Data records:
>>>>>
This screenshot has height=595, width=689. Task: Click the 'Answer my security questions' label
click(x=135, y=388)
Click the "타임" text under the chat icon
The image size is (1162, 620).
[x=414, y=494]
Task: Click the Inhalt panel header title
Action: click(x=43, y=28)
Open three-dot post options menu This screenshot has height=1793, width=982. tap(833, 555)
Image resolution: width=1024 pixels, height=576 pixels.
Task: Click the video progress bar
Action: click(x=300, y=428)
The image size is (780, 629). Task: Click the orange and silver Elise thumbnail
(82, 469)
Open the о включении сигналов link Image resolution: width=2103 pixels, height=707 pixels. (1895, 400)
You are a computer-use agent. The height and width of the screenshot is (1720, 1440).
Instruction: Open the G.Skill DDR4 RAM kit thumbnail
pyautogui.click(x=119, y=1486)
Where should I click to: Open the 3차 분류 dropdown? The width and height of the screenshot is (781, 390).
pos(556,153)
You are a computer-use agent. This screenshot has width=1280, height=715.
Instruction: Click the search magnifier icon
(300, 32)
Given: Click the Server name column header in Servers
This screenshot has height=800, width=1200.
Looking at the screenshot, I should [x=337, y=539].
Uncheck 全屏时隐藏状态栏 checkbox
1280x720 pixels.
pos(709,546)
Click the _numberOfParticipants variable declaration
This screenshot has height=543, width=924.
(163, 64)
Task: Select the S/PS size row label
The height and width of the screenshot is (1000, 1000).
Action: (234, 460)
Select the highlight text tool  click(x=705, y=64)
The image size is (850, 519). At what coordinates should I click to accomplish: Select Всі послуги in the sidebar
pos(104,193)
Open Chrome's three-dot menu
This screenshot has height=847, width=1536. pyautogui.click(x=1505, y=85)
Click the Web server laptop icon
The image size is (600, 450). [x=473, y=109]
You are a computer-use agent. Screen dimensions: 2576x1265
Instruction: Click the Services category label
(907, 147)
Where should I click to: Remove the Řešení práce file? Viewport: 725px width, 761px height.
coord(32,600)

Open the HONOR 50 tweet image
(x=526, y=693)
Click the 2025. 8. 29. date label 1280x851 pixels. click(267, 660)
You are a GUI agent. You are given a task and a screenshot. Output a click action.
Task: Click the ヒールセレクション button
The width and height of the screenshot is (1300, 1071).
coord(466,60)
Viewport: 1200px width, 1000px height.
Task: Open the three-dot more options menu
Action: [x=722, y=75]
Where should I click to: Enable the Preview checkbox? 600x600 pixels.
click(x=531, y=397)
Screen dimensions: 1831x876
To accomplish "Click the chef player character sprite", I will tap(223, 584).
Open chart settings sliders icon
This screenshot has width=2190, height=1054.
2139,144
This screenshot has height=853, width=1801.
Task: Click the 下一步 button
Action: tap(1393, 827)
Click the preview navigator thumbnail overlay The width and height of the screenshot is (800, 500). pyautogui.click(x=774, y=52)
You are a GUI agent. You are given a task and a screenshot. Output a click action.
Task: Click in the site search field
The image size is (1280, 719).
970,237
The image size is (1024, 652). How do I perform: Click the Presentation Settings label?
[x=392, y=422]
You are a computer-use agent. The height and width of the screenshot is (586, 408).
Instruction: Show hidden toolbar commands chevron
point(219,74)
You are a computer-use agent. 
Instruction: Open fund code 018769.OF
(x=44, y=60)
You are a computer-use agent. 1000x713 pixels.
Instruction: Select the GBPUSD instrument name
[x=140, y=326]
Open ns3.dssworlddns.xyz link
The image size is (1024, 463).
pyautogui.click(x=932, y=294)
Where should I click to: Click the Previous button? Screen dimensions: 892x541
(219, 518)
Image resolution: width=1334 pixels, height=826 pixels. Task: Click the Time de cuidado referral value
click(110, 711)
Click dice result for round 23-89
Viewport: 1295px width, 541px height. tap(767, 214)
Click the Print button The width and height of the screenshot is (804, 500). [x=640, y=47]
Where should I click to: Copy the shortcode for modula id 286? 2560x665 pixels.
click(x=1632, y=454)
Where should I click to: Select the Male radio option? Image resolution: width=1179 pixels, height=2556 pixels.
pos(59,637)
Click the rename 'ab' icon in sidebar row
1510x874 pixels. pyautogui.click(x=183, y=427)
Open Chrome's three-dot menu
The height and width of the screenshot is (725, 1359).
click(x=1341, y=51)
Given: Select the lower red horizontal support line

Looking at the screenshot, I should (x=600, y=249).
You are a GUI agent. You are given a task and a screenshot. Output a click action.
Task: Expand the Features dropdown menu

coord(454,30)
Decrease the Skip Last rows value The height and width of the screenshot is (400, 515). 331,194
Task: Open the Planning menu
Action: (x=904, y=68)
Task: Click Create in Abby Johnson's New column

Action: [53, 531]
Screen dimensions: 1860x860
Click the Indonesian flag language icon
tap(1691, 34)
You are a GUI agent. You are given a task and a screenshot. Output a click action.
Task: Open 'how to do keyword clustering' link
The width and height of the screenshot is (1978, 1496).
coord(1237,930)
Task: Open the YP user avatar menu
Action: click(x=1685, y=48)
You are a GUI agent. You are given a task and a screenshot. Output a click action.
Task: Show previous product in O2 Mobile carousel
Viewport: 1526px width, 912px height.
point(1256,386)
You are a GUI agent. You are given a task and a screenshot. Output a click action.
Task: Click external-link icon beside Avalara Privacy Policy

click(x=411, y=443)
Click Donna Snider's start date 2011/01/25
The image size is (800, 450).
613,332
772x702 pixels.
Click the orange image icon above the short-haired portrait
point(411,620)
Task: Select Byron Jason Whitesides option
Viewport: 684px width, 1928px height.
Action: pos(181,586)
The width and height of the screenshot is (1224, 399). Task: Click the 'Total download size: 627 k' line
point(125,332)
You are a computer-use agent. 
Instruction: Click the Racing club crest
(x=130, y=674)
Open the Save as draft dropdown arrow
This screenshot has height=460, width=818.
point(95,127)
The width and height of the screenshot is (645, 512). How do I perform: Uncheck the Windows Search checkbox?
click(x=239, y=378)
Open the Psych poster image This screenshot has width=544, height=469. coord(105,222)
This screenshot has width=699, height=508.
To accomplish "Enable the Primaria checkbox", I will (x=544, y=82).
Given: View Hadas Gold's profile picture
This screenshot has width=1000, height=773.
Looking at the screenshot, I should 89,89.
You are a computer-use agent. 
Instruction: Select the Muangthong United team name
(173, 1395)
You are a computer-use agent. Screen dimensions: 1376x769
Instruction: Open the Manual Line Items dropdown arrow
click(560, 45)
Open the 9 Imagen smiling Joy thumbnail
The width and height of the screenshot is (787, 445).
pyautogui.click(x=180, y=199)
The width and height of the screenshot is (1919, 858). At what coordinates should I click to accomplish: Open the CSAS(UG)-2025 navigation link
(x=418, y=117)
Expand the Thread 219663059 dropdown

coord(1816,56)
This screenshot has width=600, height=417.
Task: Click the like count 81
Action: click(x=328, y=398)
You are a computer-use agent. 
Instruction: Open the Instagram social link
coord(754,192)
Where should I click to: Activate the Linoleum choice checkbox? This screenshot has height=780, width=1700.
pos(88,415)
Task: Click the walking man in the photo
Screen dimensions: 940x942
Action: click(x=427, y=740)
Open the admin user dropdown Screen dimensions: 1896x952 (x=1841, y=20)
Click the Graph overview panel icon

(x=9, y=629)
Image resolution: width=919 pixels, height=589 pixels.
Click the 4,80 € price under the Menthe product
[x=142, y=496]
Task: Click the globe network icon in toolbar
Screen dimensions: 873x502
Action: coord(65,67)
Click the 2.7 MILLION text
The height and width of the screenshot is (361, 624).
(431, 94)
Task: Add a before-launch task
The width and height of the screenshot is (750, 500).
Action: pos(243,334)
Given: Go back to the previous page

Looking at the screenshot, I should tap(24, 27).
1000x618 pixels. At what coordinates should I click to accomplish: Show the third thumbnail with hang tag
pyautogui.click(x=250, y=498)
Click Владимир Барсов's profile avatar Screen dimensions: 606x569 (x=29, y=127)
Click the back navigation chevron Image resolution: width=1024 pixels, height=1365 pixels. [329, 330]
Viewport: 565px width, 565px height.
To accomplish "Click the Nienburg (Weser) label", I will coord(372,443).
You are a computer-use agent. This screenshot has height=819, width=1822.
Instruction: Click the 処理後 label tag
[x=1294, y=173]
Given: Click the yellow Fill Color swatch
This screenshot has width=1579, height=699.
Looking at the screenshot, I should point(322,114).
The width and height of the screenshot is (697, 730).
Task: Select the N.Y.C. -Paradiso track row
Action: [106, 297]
<<<<<
Brief » Your response should be made up of the lines in the data that contain the word "date".

Output for this task »
Click the 2025. 8. 29. date label 1280x851 pixels. click(267, 660)
Click Donna Snider's start date 2011/01/25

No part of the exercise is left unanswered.